» Task brief
From the data below, retype exactly the lines starting with the one that contains "Given: Click the task" and ending with the one that contains "Given: Click the OPEN SOURCE hero heading", both included.

Records excerpted from a collection
__________________________________________________

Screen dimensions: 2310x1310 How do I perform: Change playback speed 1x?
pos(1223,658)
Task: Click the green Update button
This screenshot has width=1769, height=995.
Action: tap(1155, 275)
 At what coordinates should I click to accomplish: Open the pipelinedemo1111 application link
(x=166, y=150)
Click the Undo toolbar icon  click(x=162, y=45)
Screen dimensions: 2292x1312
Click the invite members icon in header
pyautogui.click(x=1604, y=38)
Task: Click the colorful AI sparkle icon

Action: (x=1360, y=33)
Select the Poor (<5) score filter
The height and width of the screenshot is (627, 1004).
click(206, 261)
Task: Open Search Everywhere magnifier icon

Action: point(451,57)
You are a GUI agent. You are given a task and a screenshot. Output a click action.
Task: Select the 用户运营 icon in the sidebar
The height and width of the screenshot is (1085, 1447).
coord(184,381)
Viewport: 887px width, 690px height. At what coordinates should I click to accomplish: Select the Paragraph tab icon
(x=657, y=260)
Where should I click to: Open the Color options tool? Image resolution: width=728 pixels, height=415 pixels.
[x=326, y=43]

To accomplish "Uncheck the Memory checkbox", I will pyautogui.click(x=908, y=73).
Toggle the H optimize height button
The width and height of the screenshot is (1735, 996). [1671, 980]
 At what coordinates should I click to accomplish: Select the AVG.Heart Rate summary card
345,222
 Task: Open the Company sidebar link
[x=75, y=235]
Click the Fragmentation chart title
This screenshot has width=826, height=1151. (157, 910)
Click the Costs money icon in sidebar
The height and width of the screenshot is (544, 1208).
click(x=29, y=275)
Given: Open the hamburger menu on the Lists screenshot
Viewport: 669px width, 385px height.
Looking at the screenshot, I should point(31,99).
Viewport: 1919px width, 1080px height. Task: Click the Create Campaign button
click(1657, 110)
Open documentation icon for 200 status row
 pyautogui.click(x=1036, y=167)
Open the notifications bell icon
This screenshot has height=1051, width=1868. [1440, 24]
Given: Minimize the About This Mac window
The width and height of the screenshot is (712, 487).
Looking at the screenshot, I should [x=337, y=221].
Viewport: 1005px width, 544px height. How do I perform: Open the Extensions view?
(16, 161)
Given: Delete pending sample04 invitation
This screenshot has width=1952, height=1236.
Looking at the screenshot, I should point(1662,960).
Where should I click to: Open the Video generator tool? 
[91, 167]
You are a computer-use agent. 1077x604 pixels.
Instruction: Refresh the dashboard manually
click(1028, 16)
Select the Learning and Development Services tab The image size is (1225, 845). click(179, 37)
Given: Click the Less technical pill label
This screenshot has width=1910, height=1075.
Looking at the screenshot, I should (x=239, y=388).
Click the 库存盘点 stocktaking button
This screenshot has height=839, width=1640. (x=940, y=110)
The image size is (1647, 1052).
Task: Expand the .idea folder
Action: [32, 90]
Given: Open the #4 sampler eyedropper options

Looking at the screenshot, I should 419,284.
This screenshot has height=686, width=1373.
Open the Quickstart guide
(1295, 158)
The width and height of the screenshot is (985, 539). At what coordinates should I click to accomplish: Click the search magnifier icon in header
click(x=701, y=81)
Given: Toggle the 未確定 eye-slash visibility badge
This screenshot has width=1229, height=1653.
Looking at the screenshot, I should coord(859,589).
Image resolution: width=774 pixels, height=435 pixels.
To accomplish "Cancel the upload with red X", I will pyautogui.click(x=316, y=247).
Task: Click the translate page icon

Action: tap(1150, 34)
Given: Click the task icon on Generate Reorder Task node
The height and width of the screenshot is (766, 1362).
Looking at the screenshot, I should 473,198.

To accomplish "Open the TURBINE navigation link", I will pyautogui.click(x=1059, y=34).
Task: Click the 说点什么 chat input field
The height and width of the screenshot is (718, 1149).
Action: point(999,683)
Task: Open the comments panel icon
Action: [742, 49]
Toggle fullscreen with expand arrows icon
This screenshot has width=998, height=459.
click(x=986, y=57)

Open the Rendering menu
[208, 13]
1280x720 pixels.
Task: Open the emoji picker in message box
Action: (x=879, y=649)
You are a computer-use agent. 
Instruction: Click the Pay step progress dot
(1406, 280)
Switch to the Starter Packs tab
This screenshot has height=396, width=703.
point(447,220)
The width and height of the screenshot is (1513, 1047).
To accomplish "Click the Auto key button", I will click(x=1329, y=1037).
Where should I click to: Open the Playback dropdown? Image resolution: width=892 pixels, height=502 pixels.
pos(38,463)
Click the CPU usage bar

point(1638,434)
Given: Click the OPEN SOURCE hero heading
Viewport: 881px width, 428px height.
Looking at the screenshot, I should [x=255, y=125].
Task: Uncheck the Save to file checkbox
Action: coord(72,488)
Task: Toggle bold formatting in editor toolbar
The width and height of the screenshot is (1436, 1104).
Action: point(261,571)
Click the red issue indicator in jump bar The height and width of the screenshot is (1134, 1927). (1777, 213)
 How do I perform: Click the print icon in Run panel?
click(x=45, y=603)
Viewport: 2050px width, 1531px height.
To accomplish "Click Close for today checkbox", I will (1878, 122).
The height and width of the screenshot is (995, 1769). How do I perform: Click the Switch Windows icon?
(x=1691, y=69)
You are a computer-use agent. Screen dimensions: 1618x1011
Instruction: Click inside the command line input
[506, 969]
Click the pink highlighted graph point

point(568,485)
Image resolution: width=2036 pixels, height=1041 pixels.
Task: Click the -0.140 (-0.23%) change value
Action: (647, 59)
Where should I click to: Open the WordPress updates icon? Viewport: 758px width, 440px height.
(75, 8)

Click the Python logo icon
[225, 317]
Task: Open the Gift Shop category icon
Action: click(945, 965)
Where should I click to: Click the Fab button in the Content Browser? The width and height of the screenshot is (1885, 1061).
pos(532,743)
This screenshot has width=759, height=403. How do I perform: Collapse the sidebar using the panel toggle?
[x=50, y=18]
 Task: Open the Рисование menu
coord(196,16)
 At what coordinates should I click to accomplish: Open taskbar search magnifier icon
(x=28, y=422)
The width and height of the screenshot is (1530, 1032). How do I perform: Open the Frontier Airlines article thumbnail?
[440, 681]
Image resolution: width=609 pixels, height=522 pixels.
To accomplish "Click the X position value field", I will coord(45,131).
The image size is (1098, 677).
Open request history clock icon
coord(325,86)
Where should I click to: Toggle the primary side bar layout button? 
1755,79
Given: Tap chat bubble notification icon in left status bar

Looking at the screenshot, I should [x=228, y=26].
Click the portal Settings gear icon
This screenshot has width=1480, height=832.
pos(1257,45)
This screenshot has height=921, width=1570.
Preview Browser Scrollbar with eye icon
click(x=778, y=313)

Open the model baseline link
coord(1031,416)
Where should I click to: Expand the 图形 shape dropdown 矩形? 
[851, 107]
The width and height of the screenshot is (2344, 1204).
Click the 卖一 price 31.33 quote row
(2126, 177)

__________________________________________________

» Solution to this exercise
Given: Click the task icon on Generate Reorder Task node
The height and width of the screenshot is (766, 1362).
Looking at the screenshot, I should 473,198.

To accomplish "Open the TURBINE navigation link", I will pyautogui.click(x=1059, y=34).
Task: Click the 说点什么 chat input field
The height and width of the screenshot is (718, 1149).
Action: point(999,683)
Task: Open the comments panel icon
Action: [742, 49]
Toggle fullscreen with expand arrows icon
This screenshot has width=998, height=459.
click(x=986, y=57)

Open the Rendering menu
[208, 13]
1280x720 pixels.
Task: Open the emoji picker in message box
Action: (x=879, y=649)
You are a computer-use agent. 
Instruction: Click the Pay step progress dot
(1406, 280)
Switch to the Starter Packs tab
This screenshot has height=396, width=703.
point(447,220)
The width and height of the screenshot is (1513, 1047).
To accomplish "Click the Auto key button", I will click(x=1329, y=1037).
Where should I click to: Open the Playback dropdown? Image resolution: width=892 pixels, height=502 pixels.
pos(38,463)
Click the CPU usage bar

point(1638,434)
Given: Click the OPEN SOURCE hero heading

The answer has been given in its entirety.